I just stumbled across this earlier. It's a five part video series taken from a documentary, very interesting. I would recommend watching the whole series.
His*Oh yeah, I believe it was the the south sentinal island ?Was he body ever recovered?
Yes that was it.I think the body or, remains were recovered.I recall the boatman who ferried him there being in a bit of trouble with the government as no outsiders were allowed to travel to the island.Oh yeah, I believe it was the the south sentinal island ?Was he body ever recovered?
I'm of the opinion that most of these so called untouched tribe documentaries are staged (anyone seen "krippendorf's tribe"?) I could see this encounter actually happening 30, 40 years ago but now I'm pretty sure all the dark corners of the world have been found, mapped, and are on the way to being paved, and the peoples who lived there either assimilated or even exploited into our busy, corpocratic world.
The same cheapening has seemed to happen with most nature documentaries.
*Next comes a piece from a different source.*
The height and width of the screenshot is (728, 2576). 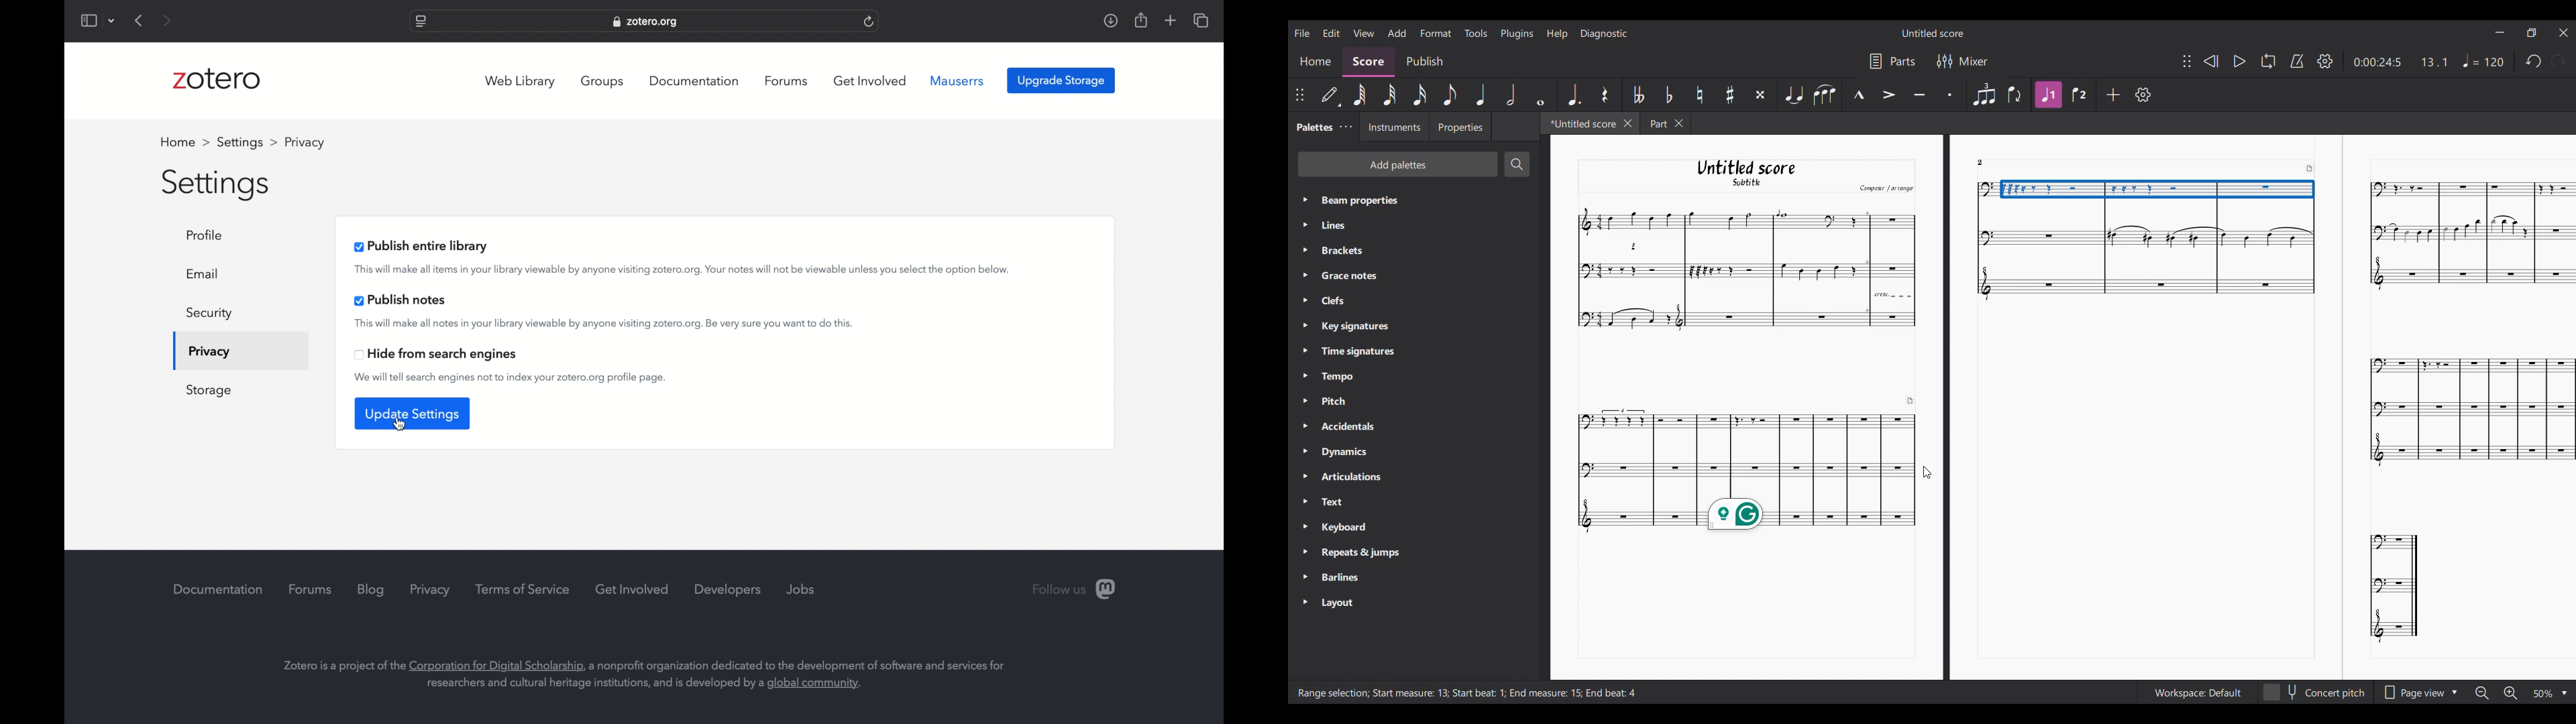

They doctor footage together of different animals (often in fenced-in "reserves") doing mundane things with canned music and corny narration to try and imitate something dramatic is happening.
I don't know if you watch any of the David Attenbrough material, he is the god of nature documentaries imo. His latest stuff over the past few years incorporates a "how did they do it" type section at the end of each programme.
The extremes at which they go to just to get a few minutes of film is a pure lesson in film making perseverence and attrition. When you see what they go through you could almost forgive them if they did decide to "stage" some footage, but hats off to him and his film crew because their programnes are the real deal, or if they're not, then they've pulled the wool over my eyes, lol.